My husband very strongly dislikes my best friend. He feels that she is a “bad influence” on me, as she is still dating and hasn’t settled down in her late 20s, goes to a gym that offers “pole fitness” classes, and had an abortion a year ago.
He also knows that I confide in her when he and I have a bad fight or when I need to vent about something relating to our relationship. She and I have been very close since before he and I started dating, and have known each other since we were in elementary school. She is always very supportive and I try to be there for her.
I am relatively newly wed and love my husband, but relationships are hard and I feel justified in having someone to talk to about problems I cannot always discuss with him.
He is always angry when I am talking to her on the phone and has gone so far as to hack into my e-mail account and read our e-mails to one another.
Heaven forbid the e-mail contain a reference to an acquaintance of ours we find attractive or a (justified or not) complaint about a habit of his.
My friend does not harbor any ill will toward him, but she is frank about her concerns that he can be controlling at times.
I hate having him sulking and angry, but I feel like I should be able to chat privately with my friend. We have been there for each other through a lot of difficult times, and share a lot of similar views on life.
DEAR CONFLICTED: Your husband is being unreasonable. But then, so are you.
The problem here is that you are putting your friendship with your girlfriend in the middle of your relationship with your husband. You also need to learn how to dole out information like a grown-up.
Why, for instance, would you tell your husband that your girlfriend had an abortion (I’m assuming you shared this with him)? And why are you venting and confiding in her about private matters in your marriage?
Your behavior invites each of these people to harshly judge the other, because you are sharing essentially private and/or negative information with each of them.
You don’t seem to have done anything to bring them together, and most of your behavior keeps them separate.
You three need a do-over. You should be able to chat privately with your friend, but you should also welcome your husband into the circle from time to time. And he needs to grow up, too.
I have enjoyed the letters in your column about people displaying inappropriate “art” on their walls. I had a similar situation with my son.
When he became a teenager he announced that his room was his private territory and, like his friends, he was going to post Playboy-type pictures on his bedroom walls.
I explained to him that these displays were disrespectful of women and made me uncomfortable. But he persisted in saying he was going to do it.

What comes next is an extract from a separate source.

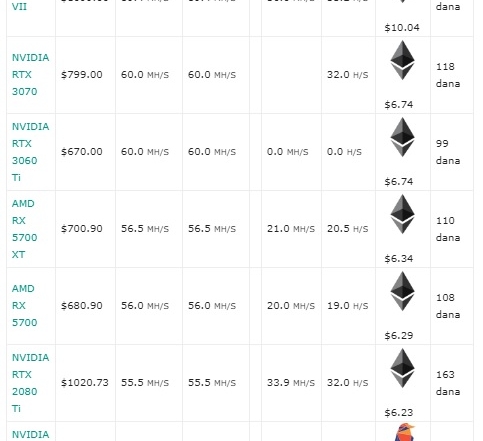Image resolution: width=483 pixels, height=441 pixels.
Task: Select the $1020.73 price cell
Action: coord(85,383)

I finally told him that it was his room and his right to display what he wanted.
I added that the front hallway was mine and I was going to put up cheesecake posters of male models and actors I liked, so I could look at them when I was sitting in the adjacent living room and guests entering the house could see them (particularly his friends). No posters went up anywhere.
DEAR PAULA: “Mom-logic” rules!
I thought your answer to “Holding Our Breath,” (the suffering co-workers of an employee with multiple hygiene issues) was wimpy. I don’t know if you’ve ever had to work next to someone like that.
I’m puzzled why management is doing nothing. These co-workers need to speak directly to their co-worker. They seem to suffer from an amazing lack of assertiveness.
-- Not Shy
DEAR NOT: Many readers agreed with you. And I do, too, partway.
If management won’t make efforts to establish a cooperative and professional environment, then colleagues could be direct — as long as they were also respectful.